Try it → Please reproduce, exactly and with nothing else, every line from the one containing "Task: Click the NEKA team name" through the last line of the records below.

=== Section Start ===

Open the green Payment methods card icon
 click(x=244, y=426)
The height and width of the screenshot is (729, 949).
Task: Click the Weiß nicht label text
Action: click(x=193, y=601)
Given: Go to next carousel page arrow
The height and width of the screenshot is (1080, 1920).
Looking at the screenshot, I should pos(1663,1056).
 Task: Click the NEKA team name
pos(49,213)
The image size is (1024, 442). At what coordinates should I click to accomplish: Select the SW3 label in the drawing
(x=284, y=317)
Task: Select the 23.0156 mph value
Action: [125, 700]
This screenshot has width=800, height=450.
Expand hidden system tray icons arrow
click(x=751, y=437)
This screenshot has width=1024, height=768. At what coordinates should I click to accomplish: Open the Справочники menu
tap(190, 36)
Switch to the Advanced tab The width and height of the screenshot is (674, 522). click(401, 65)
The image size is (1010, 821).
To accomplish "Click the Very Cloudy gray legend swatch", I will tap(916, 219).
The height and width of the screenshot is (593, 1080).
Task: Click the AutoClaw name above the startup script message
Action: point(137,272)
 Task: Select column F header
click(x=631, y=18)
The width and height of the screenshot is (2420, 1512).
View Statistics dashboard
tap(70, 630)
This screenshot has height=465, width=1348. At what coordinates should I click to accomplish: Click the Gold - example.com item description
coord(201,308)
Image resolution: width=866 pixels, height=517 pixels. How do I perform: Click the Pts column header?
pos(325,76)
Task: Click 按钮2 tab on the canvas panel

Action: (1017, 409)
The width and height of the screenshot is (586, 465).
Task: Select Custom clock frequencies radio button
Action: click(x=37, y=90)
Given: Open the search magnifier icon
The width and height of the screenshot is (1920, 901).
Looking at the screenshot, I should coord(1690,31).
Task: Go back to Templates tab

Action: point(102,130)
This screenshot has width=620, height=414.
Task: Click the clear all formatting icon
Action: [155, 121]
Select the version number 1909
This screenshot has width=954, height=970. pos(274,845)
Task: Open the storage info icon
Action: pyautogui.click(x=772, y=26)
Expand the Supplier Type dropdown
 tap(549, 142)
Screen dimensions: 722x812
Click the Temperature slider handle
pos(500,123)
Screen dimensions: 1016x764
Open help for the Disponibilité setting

=== Section End ===

Written solution →
 Task: Click the NEKA team name
pos(49,213)
The image size is (1024, 442). At what coordinates should I click to accomplish: Select the SW3 label in the drawing
(x=284, y=317)
Task: Select the 23.0156 mph value
Action: [125, 700]
This screenshot has width=800, height=450.
Expand hidden system tray icons arrow
click(x=751, y=437)
This screenshot has width=1024, height=768. At what coordinates should I click to accomplish: Open the Справочники menu
tap(190, 36)
Switch to the Advanced tab The width and height of the screenshot is (674, 522). click(401, 65)
The image size is (1010, 821).
To accomplish "Click the Very Cloudy gray legend swatch", I will tap(916, 219).
The height and width of the screenshot is (593, 1080).
Task: Click the AutoClaw name above the startup script message
Action: point(137,272)
 Task: Select column F header
click(x=631, y=18)
The width and height of the screenshot is (2420, 1512).
View Statistics dashboard
tap(70, 630)
This screenshot has height=465, width=1348. At what coordinates should I click to accomplish: Click the Gold - example.com item description
coord(201,308)
Image resolution: width=866 pixels, height=517 pixels. How do I perform: Click the Pts column header?
pos(325,76)
Task: Click 按钮2 tab on the canvas panel

Action: (1017, 409)
The width and height of the screenshot is (586, 465).
Task: Select Custom clock frequencies radio button
Action: click(x=37, y=90)
Given: Open the search magnifier icon
The width and height of the screenshot is (1920, 901).
Looking at the screenshot, I should coord(1690,31).
Task: Go back to Templates tab

Action: point(102,130)
This screenshot has width=620, height=414.
Task: Click the clear all formatting icon
Action: [155, 121]
Select the version number 1909
This screenshot has width=954, height=970. pos(274,845)
Task: Open the storage info icon
Action: pyautogui.click(x=772, y=26)
Expand the Supplier Type dropdown
 tap(549, 142)
Screen dimensions: 722x812
Click the Temperature slider handle
pos(500,123)
Screen dimensions: 1016x764
Open help for the Disponibilité setting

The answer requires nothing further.